Swisscom: Anbieterwechsel für Kunden umständlich

Ein Anbieterwechsel ist für Swisscom-Kunden umständlich, aber immerhin möglich. Kunden der Post oder der SBB, die ihre Privatsphäre schützen möchten, können sich der Verwertung ihrer Personendaten nicht durch Anbieterwechsel entziehen. Die drei Beispiele dokumentieren eindrücklich, wie sehr die Konsumenten für den Schutz ihrer Privatsphäre auf neue, verbesserte Spielregeln angewiesen sind.

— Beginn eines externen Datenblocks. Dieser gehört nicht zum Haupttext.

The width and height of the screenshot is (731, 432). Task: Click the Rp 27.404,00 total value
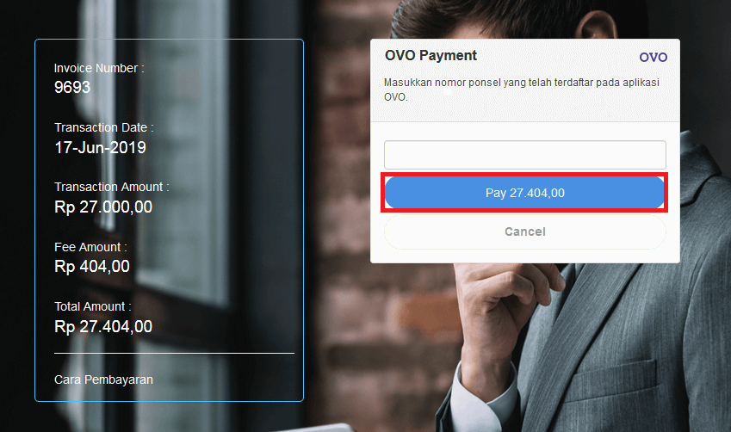(x=103, y=326)
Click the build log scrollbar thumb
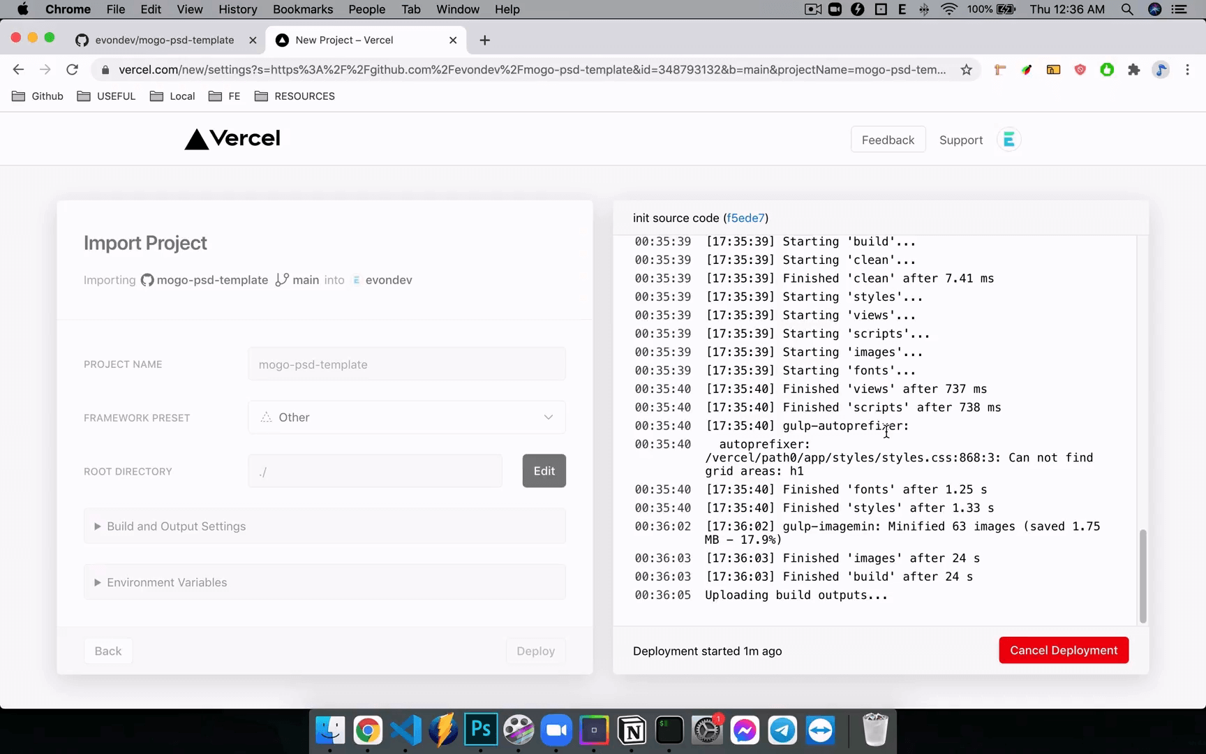Viewport: 1206px width, 754px height. (x=1142, y=576)
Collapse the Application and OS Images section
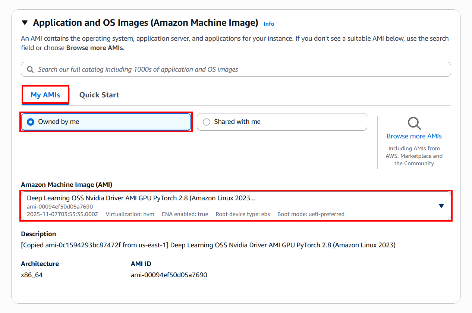Screen dimensions: 472x313 tap(25, 23)
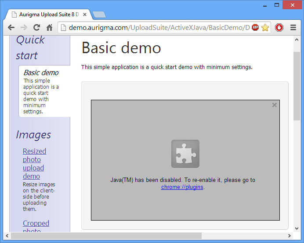Open the Adblock Plus extension icon
This screenshot has height=243, width=304.
tap(255, 28)
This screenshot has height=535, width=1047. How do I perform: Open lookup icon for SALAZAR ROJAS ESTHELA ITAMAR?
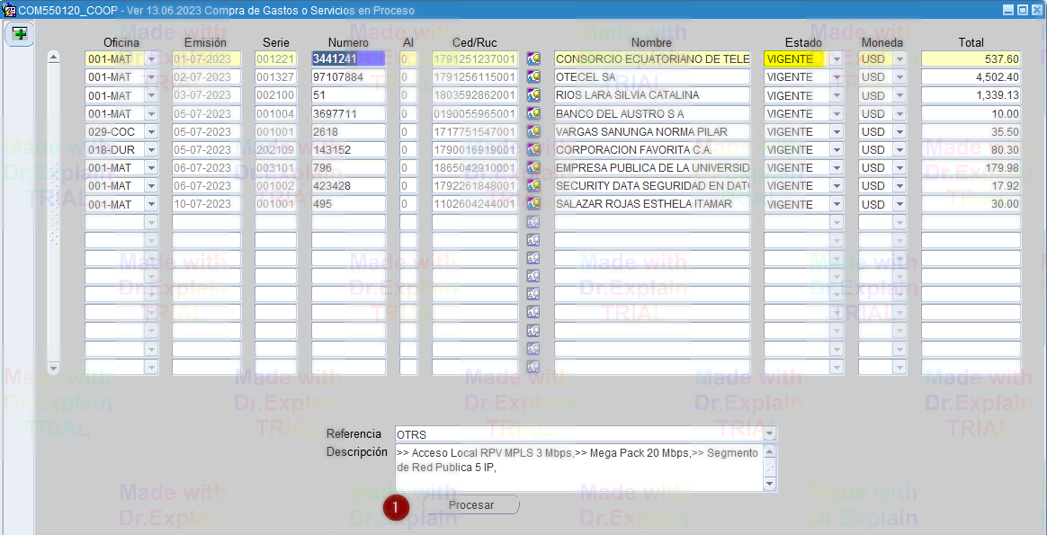click(x=533, y=204)
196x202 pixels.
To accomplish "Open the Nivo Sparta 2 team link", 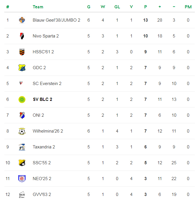I will pos(46,36).
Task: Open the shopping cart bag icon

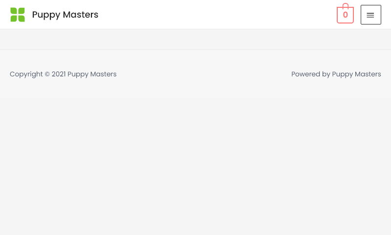Action: point(345,15)
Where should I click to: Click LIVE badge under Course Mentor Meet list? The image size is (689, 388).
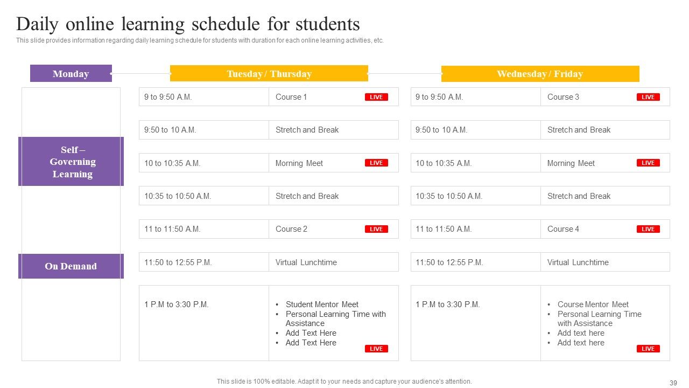click(648, 349)
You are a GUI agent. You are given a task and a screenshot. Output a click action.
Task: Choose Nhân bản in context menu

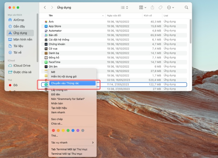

Die SKS fordert in ihrer Vernehmlassung zur Revision des Datenschutzgesetzes deshalb folgende Grundregeln:

 

  • Transparenz: Die Konsumenten müssen verständlich informiert werden, welche Daten erhoben werden und von wem und wozu sie bearbeitet werden.
  • Einwilligung: Die Konsumenten müssen grundsätzlich ihre Einwilligung geben, wenn Daten gesammelt, ausgewertet und weitergegeben werden (opt-in). Das Widerspruchsverfahren (opt out) genügt nicht, insbesondere wenn personenbezogene Daten bearbeitet werden.
  • Privacy by default: Voreinstellungen müssen primär die Privatsphäre des Kunden schützen, dieser kann nach Gutdünken mehr Datenbearbeitung zulassen.
  • Koppelungsverbot: Der Kunde darf nicht zur Freigabe von Kundendaten erpresst werden. Er soll auch vom Angebot profitieren können, wenn er seine Daten nicht zur Auswertung oder Weitergabe freigibt.
  • Verhältnismässigkeit/Datensparsamkeit: Es dürfen nicht mehr Daten bearbeitet werden, als für die Erbringung einer Dienstleistung/die Erfüllung einer Aufgabe unbedingt notwendig ist.
  • Recht auf Vergessen: Die Konsumenten haben das grundsätzliche Recht, dass Einträge über sie im Internet nicht mehr gefunden werden (Löschung von Links).
  • Datenhoheit und Datenportabilität: Die Konsumenten behalten die Hoheit über die eigenen Daten. Insbesondere haben sie das Recht, vom Anbieter kostenlos und in maschinenlesbarem Format sämtliche personenbezogenen Daten zu erhalten. Der Konsument wird so vom Datenobjekt zum Datensubjekt.
  • Auslandbezug: Obige Grundsätze müssen auch im grenzüberschreitenden Datenverkehr gewährleistet sein. 
  • Effizienter Rechtsschutz: Privatsphäre und Daten von Privatpersonen sollen besser geschützt sein. Sie müssen diese Rechte aber auch einfach und effizient durchsetzen können, z.B. über die Beweislastumkehr.
  • Prävention: Einzelpersonen und Unternehmen, die sich nicht an das Datenschutzgesetz halten, sollen schnell und hart bestraft werden.
  • Stärkung des Eidgenössischen Datenschutzbeauftragten EDOEB: Der Datenschutzbeauftragte benötigt dringend mehr Kompetenzen und Ressourcen, um seine Aufgabe erfüllen zu können.